SOURCE TEXT:
* * * * *
# SVM & Kernels (Concepts + Practical Implementations)
**Objective:** Implement Linear SVM (Pegasos) and Kernel Perceptron from scratch to understand margins, hinge loss, and the kernel trick.

## Setup

In [None]:
import numpy as np
import matplotlib.pyplot as plt
from sklearn.datasets import make_blobs, make_moons
from sklearn.svm import SVC

# Seed for reproducibility
np.random.seed(42)

## Concepts (Minimal)
**Support Vector Machines (SVM)** aim to find the hyperplane that maximizes the **margin** between classes.

**Hinge Loss:**
Typical loss for SVM. It penalizes points that are on the wrong side of the margin.
$$L(y, f(x)) = \max(0, 1 - y \cdot f(x))$$
where $y \in \{-1, 1\}$.

**Kernel Trick:**
Projects data into a higher-dimensional space where it becomes linearly separable, without computing the coordinates explicitly. It replaces the dot product $\mathbf{x} \cdot \mathbf{x}'$ with a kernel function $K(\mathbf{x}, \mathbf{x}')$.

## Data (Linear vs Non-linear)

In [None]:
# Generate Datasets
n_samples = 200

# 1. Linear Data (Blobs)
X_lin, y_lin = make_blobs(n_samples=n_samples, centers=2, random_state=6, cluster_std=1.2)
y_lin = np.where(y_lin == 0, -1, 1) # Convert to {-1, 1}

# 2. Non-linear Data (Moons)
X_nl, y_nl = make_moons(n_samples=n_samples, noise=0.15, random_state=42)
y_nl = np.where(y_nl == 0, -1, 1)

# Visualization
plt.figure(figsize=(12, 5))

plt.subplot(1, 2, 1)
plt.scatter(X_lin[y_lin==-1][:, 0], X_lin[y_lin==-1][:, 1], color='red', label='-1')
plt.scatter(X_lin[y_lin==1][:, 0], X_lin[y_lin==1][:, 1], color='blue', label='+1')
plt.title("Linear Data (Blobs)")
plt.legend()

plt.subplot(1, 2, 2)
plt.scatter(X_nl[y_nl==-1][:, 0], X_nl[y_nl==-1][:, 1], color='red', label='-1')
plt.scatter(X_nl[y_nl==1][:, 0], X_nl[y_nl==1][:, 1], color='blue', label='+1')
plt.title("Non-linear Data (Moons)")
plt.legend()

plt.show()

## Implementation 1: Linear SVM via Pegasos (NumPy)
We use the **Pegasos** algorithm (Primal Estimated sub-GrAdient SOlver for SVM), a stochastic gradient descent method.
* * * * *
STORED DATA:

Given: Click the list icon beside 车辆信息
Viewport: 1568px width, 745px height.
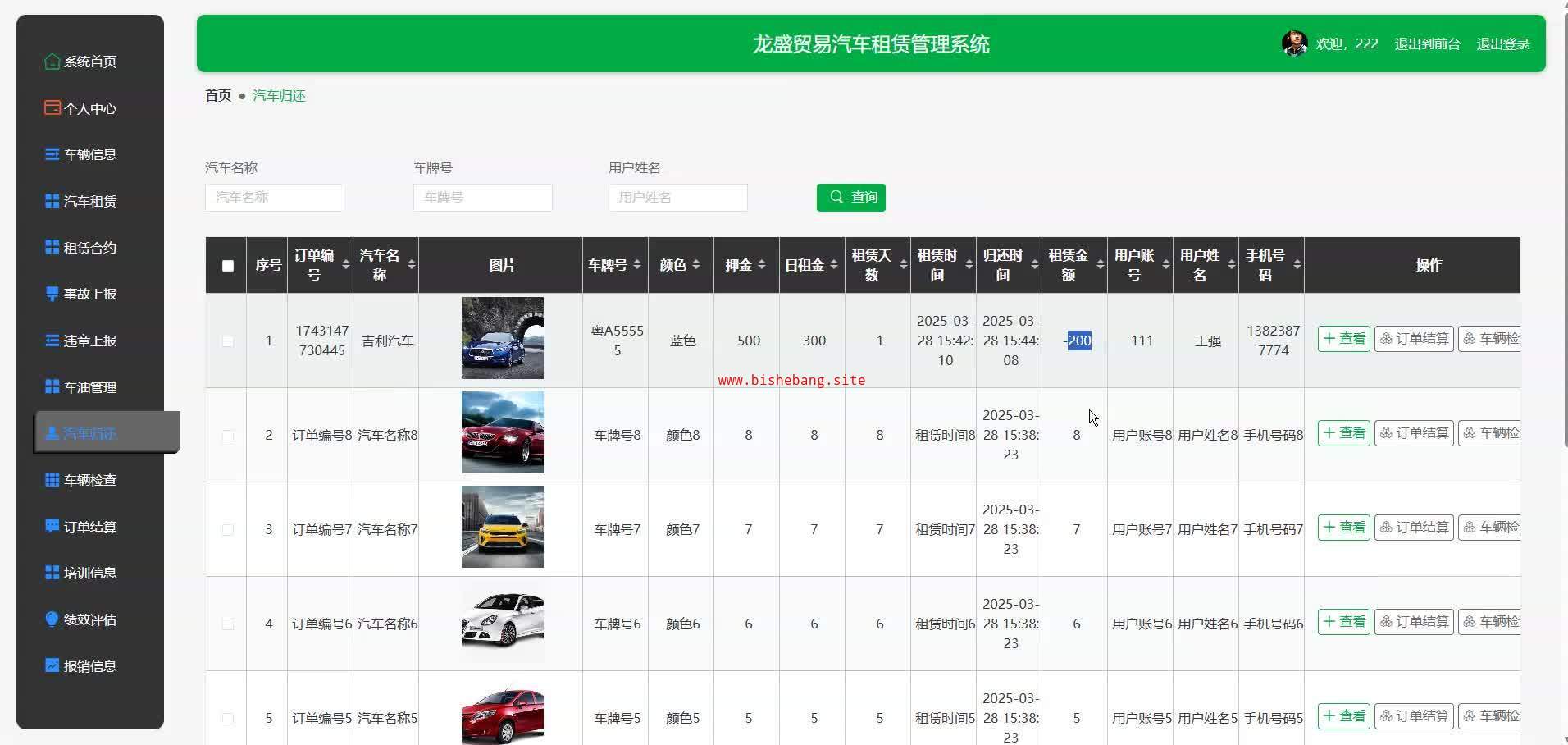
* * * * *
SHORT TASK 1:
Return the passage of the SVM and kernels text starting with "y_nl = np.where(y_nl" and going on through "plt.subplot(1, 2, 2)".
SHORT TASK 2:
According to the SVM and kernels text, what does the name Pegasos stand for?
The data above has no connection to the SVM and kernels text.

CORRECT RESULT 1:
y_nl = np.where(y_nl == 0, -1, 1)

# Visualization
plt.figure(figsize=(12, 5))

plt.subplot(1, 2, 1)
plt.scatter(X_lin[y_lin==-1][:, 0], X_lin[y_lin==-1][:, 1], color='red', label='-1')
plt.scatter(X_lin[y_lin==1][:, 0], X_lin[y_lin==1][:, 1], color='blue', label='+1')
plt.title("Linear Data (Blobs)")
plt.legend()

plt.subplot(1, 2, 2)

CORRECT RESULT 2:
Primal Estimated sub-GrAdient SOlver for SVM.